- **Exercise details**: Write out all the data below exactly.
****************************************
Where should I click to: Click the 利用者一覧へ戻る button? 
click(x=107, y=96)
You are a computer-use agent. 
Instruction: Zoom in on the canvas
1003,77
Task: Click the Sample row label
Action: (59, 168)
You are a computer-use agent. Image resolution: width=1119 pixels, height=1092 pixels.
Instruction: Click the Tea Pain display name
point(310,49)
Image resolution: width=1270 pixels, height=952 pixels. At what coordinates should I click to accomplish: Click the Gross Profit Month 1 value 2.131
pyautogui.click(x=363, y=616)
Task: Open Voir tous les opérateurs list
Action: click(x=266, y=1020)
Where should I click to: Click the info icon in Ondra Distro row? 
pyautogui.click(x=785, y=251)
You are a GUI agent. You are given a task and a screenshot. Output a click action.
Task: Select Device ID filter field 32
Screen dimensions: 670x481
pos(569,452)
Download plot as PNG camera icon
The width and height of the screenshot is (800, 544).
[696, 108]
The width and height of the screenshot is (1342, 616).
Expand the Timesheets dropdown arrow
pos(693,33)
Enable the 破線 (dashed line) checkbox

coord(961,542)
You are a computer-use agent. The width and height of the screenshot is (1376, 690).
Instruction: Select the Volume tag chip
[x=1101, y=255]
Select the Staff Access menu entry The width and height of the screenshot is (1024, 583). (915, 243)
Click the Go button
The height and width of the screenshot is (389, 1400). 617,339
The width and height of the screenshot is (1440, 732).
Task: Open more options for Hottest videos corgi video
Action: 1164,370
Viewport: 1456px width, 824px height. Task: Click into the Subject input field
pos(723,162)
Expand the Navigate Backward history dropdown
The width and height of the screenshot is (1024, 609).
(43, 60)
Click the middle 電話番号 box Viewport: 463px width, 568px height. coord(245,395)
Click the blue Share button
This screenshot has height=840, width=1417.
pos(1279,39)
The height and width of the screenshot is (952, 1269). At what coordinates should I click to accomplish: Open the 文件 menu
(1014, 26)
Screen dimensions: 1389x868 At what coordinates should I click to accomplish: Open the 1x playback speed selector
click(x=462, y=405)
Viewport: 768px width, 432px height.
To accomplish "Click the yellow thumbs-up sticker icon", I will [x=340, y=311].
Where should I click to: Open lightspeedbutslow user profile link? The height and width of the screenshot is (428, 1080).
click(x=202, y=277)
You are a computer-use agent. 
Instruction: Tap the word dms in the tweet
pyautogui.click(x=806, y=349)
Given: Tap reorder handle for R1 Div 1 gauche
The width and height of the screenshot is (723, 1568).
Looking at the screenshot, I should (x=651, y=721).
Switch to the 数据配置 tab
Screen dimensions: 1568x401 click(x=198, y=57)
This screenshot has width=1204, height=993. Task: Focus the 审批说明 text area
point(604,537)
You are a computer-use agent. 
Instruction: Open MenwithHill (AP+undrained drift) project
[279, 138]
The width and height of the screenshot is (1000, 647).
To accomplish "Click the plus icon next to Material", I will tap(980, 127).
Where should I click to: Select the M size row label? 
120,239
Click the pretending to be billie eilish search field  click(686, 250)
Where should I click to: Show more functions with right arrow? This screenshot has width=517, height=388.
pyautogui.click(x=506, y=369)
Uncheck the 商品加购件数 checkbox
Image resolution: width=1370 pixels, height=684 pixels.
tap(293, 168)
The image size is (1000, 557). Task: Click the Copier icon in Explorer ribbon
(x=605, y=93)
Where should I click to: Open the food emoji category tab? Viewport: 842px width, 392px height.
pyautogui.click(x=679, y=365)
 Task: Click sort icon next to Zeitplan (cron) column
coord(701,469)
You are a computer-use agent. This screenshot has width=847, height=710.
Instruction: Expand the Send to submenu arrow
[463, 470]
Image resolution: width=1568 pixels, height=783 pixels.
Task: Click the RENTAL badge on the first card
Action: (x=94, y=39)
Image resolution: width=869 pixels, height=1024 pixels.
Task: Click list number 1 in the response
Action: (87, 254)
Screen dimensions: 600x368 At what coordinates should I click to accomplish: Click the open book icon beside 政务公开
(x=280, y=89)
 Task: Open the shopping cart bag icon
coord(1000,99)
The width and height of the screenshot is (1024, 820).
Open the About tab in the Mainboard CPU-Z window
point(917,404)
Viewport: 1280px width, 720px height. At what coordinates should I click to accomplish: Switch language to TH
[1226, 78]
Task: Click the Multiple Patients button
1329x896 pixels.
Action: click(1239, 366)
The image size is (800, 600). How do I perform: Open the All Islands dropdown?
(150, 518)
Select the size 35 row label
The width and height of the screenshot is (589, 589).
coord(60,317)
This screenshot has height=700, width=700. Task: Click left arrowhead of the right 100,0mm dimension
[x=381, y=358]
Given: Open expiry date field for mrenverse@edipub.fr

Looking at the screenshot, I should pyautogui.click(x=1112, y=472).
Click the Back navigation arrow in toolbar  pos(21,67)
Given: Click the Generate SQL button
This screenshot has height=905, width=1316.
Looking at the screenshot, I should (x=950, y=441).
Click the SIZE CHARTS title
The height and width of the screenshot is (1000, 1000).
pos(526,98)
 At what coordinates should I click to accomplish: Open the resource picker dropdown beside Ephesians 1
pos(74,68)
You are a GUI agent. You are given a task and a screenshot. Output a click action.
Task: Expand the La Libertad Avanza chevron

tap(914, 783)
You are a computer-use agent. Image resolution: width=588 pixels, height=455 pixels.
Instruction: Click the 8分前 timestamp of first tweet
****************************************
- **Result of the task**:
Where should I click to: Click the 利用者一覧へ戻る button? 
click(x=107, y=96)
You are a computer-use agent. 
Instruction: Zoom in on the canvas
1003,77
Task: Click the Sample row label
Action: (59, 168)
You are a computer-use agent. Image resolution: width=1119 pixels, height=1092 pixels.
Instruction: Click the Tea Pain display name
point(310,49)
Image resolution: width=1270 pixels, height=952 pixels. At what coordinates should I click to accomplish: Click the Gross Profit Month 1 value 2.131
pyautogui.click(x=363, y=616)
Task: Open Voir tous les opérateurs list
Action: click(x=266, y=1020)
Where should I click to: Click the info icon in Ondra Distro row? 
pyautogui.click(x=785, y=251)
You are a GUI agent. You are given a task and a screenshot. Output a click action.
Task: Select Device ID filter field 32
Screen dimensions: 670x481
pos(569,452)
Download plot as PNG camera icon
The width and height of the screenshot is (800, 544).
[696, 108]
The width and height of the screenshot is (1342, 616).
Expand the Timesheets dropdown arrow
pos(693,33)
Enable the 破線 (dashed line) checkbox

coord(961,542)
You are a computer-use agent. The width and height of the screenshot is (1376, 690).
Instruction: Select the Volume tag chip
[x=1101, y=255]
Select the Staff Access menu entry The width and height of the screenshot is (1024, 583). (915, 243)
Click the Go button
The height and width of the screenshot is (389, 1400). 617,339
The width and height of the screenshot is (1440, 732).
Task: Open more options for Hottest videos corgi video
Action: 1164,370
Viewport: 1456px width, 824px height. Task: Click into the Subject input field
pos(723,162)
Expand the Navigate Backward history dropdown
The width and height of the screenshot is (1024, 609).
(43, 60)
Click the middle 電話番号 box Viewport: 463px width, 568px height. coord(245,395)
Click the blue Share button
This screenshot has height=840, width=1417.
pos(1279,39)
The height and width of the screenshot is (952, 1269). At what coordinates should I click to accomplish: Open the 文件 menu
(1014, 26)
Screen dimensions: 1389x868 At what coordinates should I click to accomplish: Open the 1x playback speed selector
click(x=462, y=405)
Viewport: 768px width, 432px height.
To accomplish "Click the yellow thumbs-up sticker icon", I will [x=340, y=311].
Where should I click to: Open lightspeedbutslow user profile link? The height and width of the screenshot is (428, 1080).
click(x=202, y=277)
You are a computer-use agent. 
Instruction: Tap the word dms in the tweet
pyautogui.click(x=806, y=349)
Given: Tap reorder handle for R1 Div 1 gauche
The width and height of the screenshot is (723, 1568).
Looking at the screenshot, I should (x=651, y=721).
Switch to the 数据配置 tab
Screen dimensions: 1568x401 click(x=198, y=57)
This screenshot has width=1204, height=993. Task: Focus the 审批说明 text area
point(604,537)
You are a computer-use agent. 
Instruction: Open MenwithHill (AP+undrained drift) project
[279, 138]
The width and height of the screenshot is (1000, 647).
To accomplish "Click the plus icon next to Material", I will tap(980, 127).
Where should I click to: Select the M size row label? 
120,239
Click the pretending to be billie eilish search field  click(686, 250)
Where should I click to: Show more functions with right arrow? This screenshot has width=517, height=388.
pyautogui.click(x=506, y=369)
Uncheck the 商品加购件数 checkbox
Image resolution: width=1370 pixels, height=684 pixels.
tap(293, 168)
The image size is (1000, 557). Task: Click the Copier icon in Explorer ribbon
(x=605, y=93)
Where should I click to: Open the food emoji category tab? Viewport: 842px width, 392px height.
pyautogui.click(x=679, y=365)
 Task: Click sort icon next to Zeitplan (cron) column
coord(701,469)
You are a computer-use agent. This screenshot has width=847, height=710.
Instruction: Expand the Send to submenu arrow
[463, 470]
Image resolution: width=1568 pixels, height=783 pixels.
Task: Click the RENTAL badge on the first card
Action: (x=94, y=39)
Image resolution: width=869 pixels, height=1024 pixels.
Task: Click list number 1 in the response
Action: (87, 254)
Screen dimensions: 600x368 At what coordinates should I click to accomplish: Click the open book icon beside 政务公开
(x=280, y=89)
 Task: Open the shopping cart bag icon
coord(1000,99)
The width and height of the screenshot is (1024, 820).
Open the About tab in the Mainboard CPU-Z window
point(917,404)
Viewport: 1280px width, 720px height. At what coordinates should I click to accomplish: Switch language to TH
[1226, 78]
Task: Click the Multiple Patients button
1329x896 pixels.
Action: click(1239, 366)
The image size is (800, 600). How do I perform: Open the All Islands dropdown?
(150, 518)
Select the size 35 row label
The width and height of the screenshot is (589, 589).
coord(60,317)
This screenshot has height=700, width=700. Task: Click left arrowhead of the right 100,0mm dimension
[x=381, y=358]
Given: Open expiry date field for mrenverse@edipub.fr

Looking at the screenshot, I should pyautogui.click(x=1112, y=472).
Click the Back navigation arrow in toolbar  pos(21,67)
Given: Click the Generate SQL button
This screenshot has height=905, width=1316.
Looking at the screenshot, I should (x=950, y=441).
Click the SIZE CHARTS title
The height and width of the screenshot is (1000, 1000).
pos(526,98)
 At what coordinates should I click to accomplish: Open the resource picker dropdown beside Ephesians 1
pos(74,68)
You are a GUI agent. You are given a task and a screenshot. Output a click action.
Task: Expand the La Libertad Avanza chevron

tap(914, 783)
You are a computer-use agent. Image resolution: width=588 pixels, height=455 pixels.
Instruction: Click the 8分前 timestamp of first tweet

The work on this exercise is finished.